Para os demais jogos e aplicativos, as regras gerais do ECA Digital se aplicam. Isso significa que qualquer serviço ou conteúdo que possa ser acessado por crianças e adolescentes, mesmo que não seja voltado especificamente para eles, deve cumprir as diretrizes da lei. Isso inclui a proibição da coleta de dados para fins comerciais e a obrigação de remover conteúdos inadequados.
A aplicação dessas regras a jogos e aplicativos exigirá um esforço considerável das empresas para adaptar seus produtos e serviços às novas exigências, garantindo um ambiente digital mais seguro e responsável para os jovens usuários.
O que ainda não se sabe: lacunas e o futuro do ECA Digital
Apesar dos avanços significativos, o ECA Digital ainda apresenta lacunas que precisam ser preenchidas pela regulamentação. A forma como será implementado o vínculo entre contas de menores de 16 anos e seus responsáveis legais é um dos pontos de maior incerteza. Especialistas sugerem que pode envolver sistemas como o Gov.br, mas a definição exata ainda está pendente.
Da mesma forma, o método específico de comprovação de idade para acesso a conteúdos restritos é outro ponto que aguarda regulamentação detalhada pela ANPD. A Agência Nacional de Proteção de Dados, que ganhou status de agência reguladora em fevereiro, terá um papel central na definição das diretrizes e cronogramas para a implementação de cada ponto da lei. Por isso, embora a lei esteja em vigor, as mudanças ocorrerão gradualmente.
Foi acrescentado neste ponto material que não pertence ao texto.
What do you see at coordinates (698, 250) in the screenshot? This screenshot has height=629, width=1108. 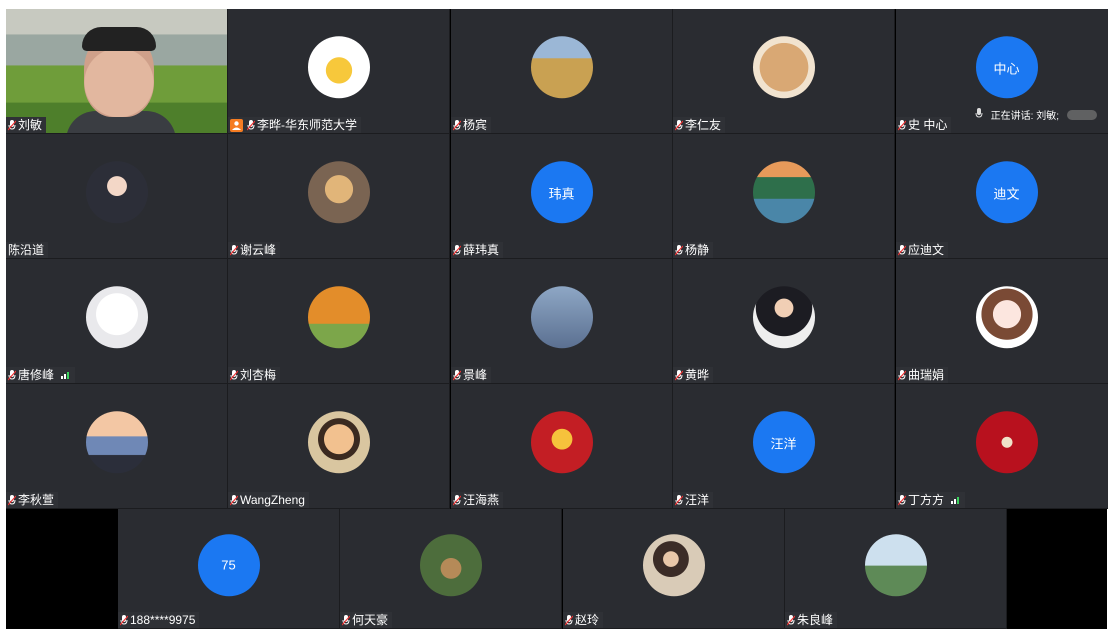 I see `participant-name: 杨静` at bounding box center [698, 250].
Outra exigência é que provedores de serviços digitais com mais de um milhão de usuários menores de 18 anos deverão elaborar relatórios semestrais de transparência. Além disso, toda empresa de serviços digitais operando no Brasil terá que manter um representante legal no país para receber notificações das autoridades. Esses detalhes operacionais também demandarão regulamentação específica.
Um novo centro de proteção e a atuação da ANPD
Em paralelo à regulamentação do ECA Digital, foram assinados outros decretos importantes. Um deles instala a Agência Nacional de Proteção de Dados (ANPD) e aprova sua estrutura regimental, consolidando seu papel como órgão regulador. Outro decreto cria o Centro Nacional de Proteção da Criança e do Adolescente, que funcionará dentro da Polícia Federal (PF). Este centro terá a função de sistematizar todas as denúncias relacionadas à proteção de crianças e adolescentes, centralizando informações e agilizando o encaminhamento aos órgãos competentes.
A atuação conjunta da ANPD e da Polícia Federal, juntamente com outros órgãos de fiscalização, será fundamental para garantir o cumprimento do ECA Digital. A expectativa é que, com a definição das regulamentações e a operacionalização desses novos centros, o ambiente online se torne progressivamente mais seguro para crianças e adolescentes.
A lei, vista como um avanço, ainda requer detalhamento para sua plena operacionalização. A comunidade jurídica e a sociedade civil aguardam com expectativa o cronograma de regulamentação da ANPD para entender todos os desdobramentos e garantir a efetividade da proteção infanto-juvenil no universo digital brasileiro.